* **TAREFAS E EXERCÍCIOS**:
a. Indique se cada afirmação está de acordo com o excerto, respondendo sim ou não e citando as palavras do excerto que o decidem: (i) o número de postos de trabalho necessários deve ser definido de forma fundamentada e de acordo com as disponibilidades orçamentais; (ii) os documentos elaborados pelo R. explicam como foram apurados os números dos postos de trabalho considerados necessários; (iii) conhecem-se os fatores que levaram à decisão de iniciar o processo de racionalização de efetivos.
b. Reescreva o trecho do excerto desde "Estabelece o art.º" até "e negrito nosso).", substituindo "dirigente máximo" por "responsável máximo".

* **EXCERTO DO DOCUMENTO**:

Estabelece o art.º 251.º da LGTFP (relembrando) que “o processo de reafetação de trabalhadores ou colocação em situação de requalificação inicia-se com a entrada em vigor do diploma orgânico do serviço integrador ou com o ato que procede à reorganização de serviços ou à racionalização de efetivos” (n.º 1). Em seguida, “o dirigente máximo do serviço, ouvido o dirigente máximo do serviço extinto por fusão ou reestruturado, nas situações aplicáveis, elabora um mapa comparativo entre o número de efetivos existentes no órgão ou serviço e o número de postos de trabalho necessários para assegurar a prossecução e o exercício das atribuições e competências e para a realização de objetivos” (n.º 2). Por sua vez, “o número de postos de trabalho necessários é definido de forma fundamentada e em conformidade com as disponibilidades orçamentais existentes” (n.º 3) (sublinhado e negrito nosso).
No caso em apreço, analisado o estudo de avaliação organizacional e o mapa comparativo anexo, elaborados pelo R., constata-se que, como defende a A., este dever de fundamentar o número de postos de trabalho necessários não foi cumprido, porque nada se sabe quanto aos critérios e procedimentos adotados pelo R. para determinar o concreto número dos postos de trabalho que foram considerados necessários em cada um dos seus serviços, por comparação com o número de postos de trabalho efetivamente existentes e ocupados, para assim se chegar ao número de postos a extinguir, por excessivos. De facto, compulsado o teor dos referidos documentos, dos mesmos não se retira qualquer explicação do modo como se apuraram os números dos postos de trabalho que eram considerados necessários à prossecução das atribuições do R. (cfr. pontos 2, 3 e 4 dos factos provados).
Sabe-se, apenas, quais os fatores (endógenos e exógenos) que estiveram na base da decisão de se dar início ao processo de racionalização de efetivos. No entanto, uma coisa é fundamentar o ato que procede à reorganização de serviços ou à racionalização de efetivos, outra coisa é fundamentar, como exige expressamente o n.º 3 do art.º 251.º da LGTFP, a definição do número de postos de trabalho necessários para assegurar a prossecução e o exercício das atribuições e competências e para a realização de objetivos da entidade, o que passa, naturalmente, pela explicitação dos critérios que presidiram ao apuramento desse número, por exemplo, através da aferição das concretas tarefas que em cada um dos serviços abrangidos são levadas a cabo e do volume de trabalho em cada um deles existente, em função das características de cada serviço.

* **DADOS ARMAZENADOS**:
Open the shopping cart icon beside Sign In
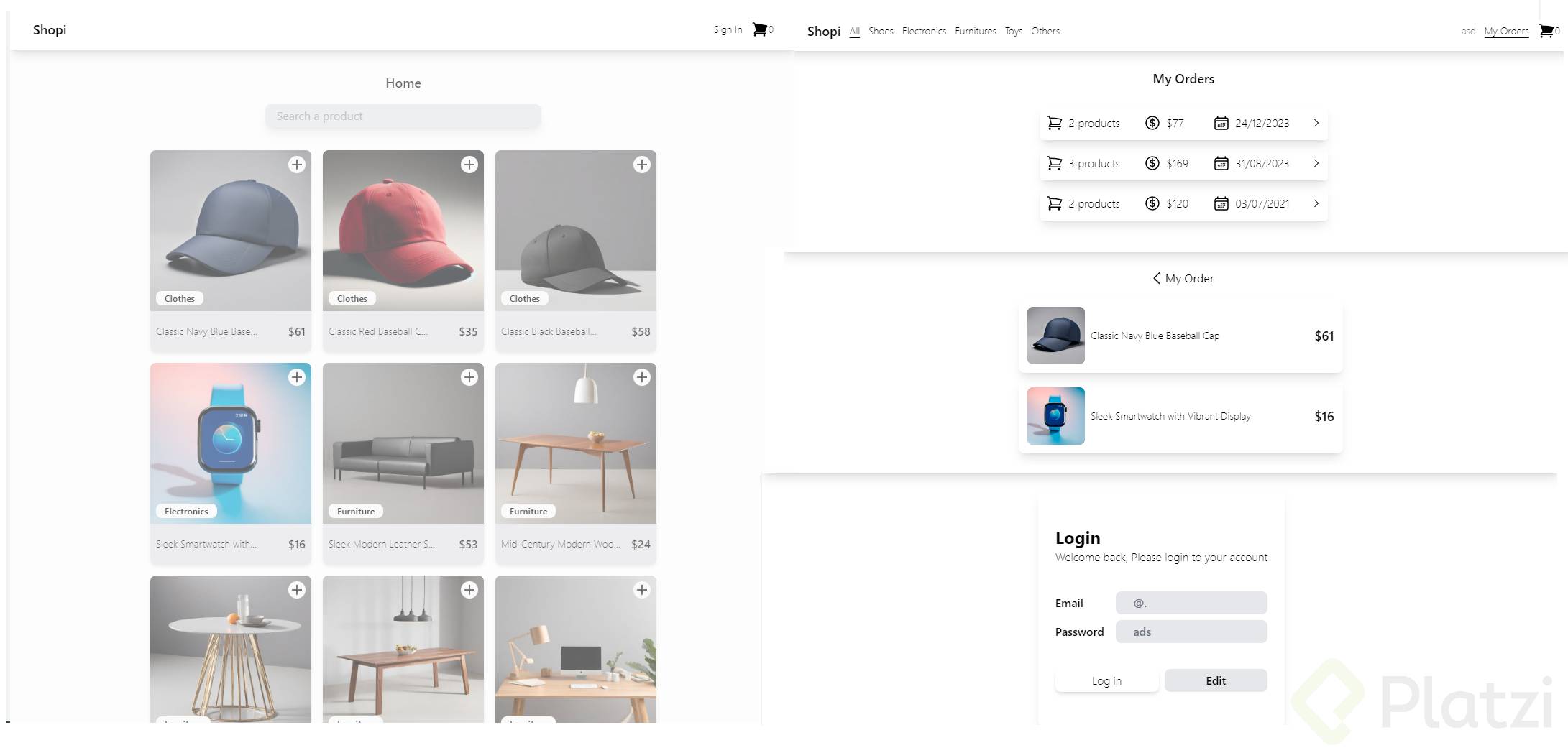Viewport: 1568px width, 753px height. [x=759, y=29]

...

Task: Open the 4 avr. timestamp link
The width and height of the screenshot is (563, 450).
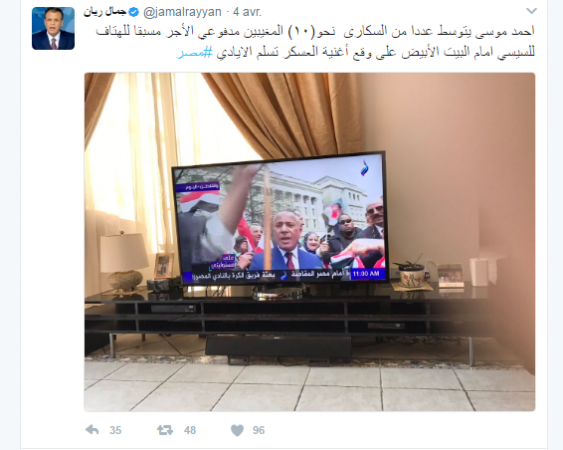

* **RESPOSTAS**:
a.
(i) Sim: "o número de postos de trabalho necessários é definido de forma fundamentada e em conformidade com as disponibilidades orçamentais existentes".
(ii) Não: "dos mesmos não se retira qualquer explicação do modo como se apuraram os números dos postos de trabalho que eram considerados necessários à prossecução das atribuições do R.".
(iii) Sim: "Sabe-se, apenas, quais os fatores (endógenos e exógenos) que estiveram na base da decisão de se dar início ao processo de racionalização de efetivos".

b.
Estabelece o art.º 251.º da LGTFP (relembrando) que “o processo de reafetação de trabalhadores ou colocação em situação de requalificação inicia-se com a entrada em vigor do diploma orgânico do serviço integrador ou com o ato que procede à reorganização de serviços ou à racionalização de efetivos” (n.º 1). Em seguida, “o responsável máximo do serviço, ouvido o responsável máximo do serviço extinto por fusão ou reestruturado, nas situações aplicáveis, elabora um mapa comparativo entre o número de efetivos existentes no órgão ou serviço e o número de postos de trabalho necessários para assegurar a prossecução e o exercício das atribuições e competências e para a realização de objetivos” (n.º 2). Por sua vez, “o número de postos de trabalho necessários é definido de forma fundamentada e em conformidade com as disponibilidades orçamentais existentes” (n.º 3) (sublinhado e negrito nosso).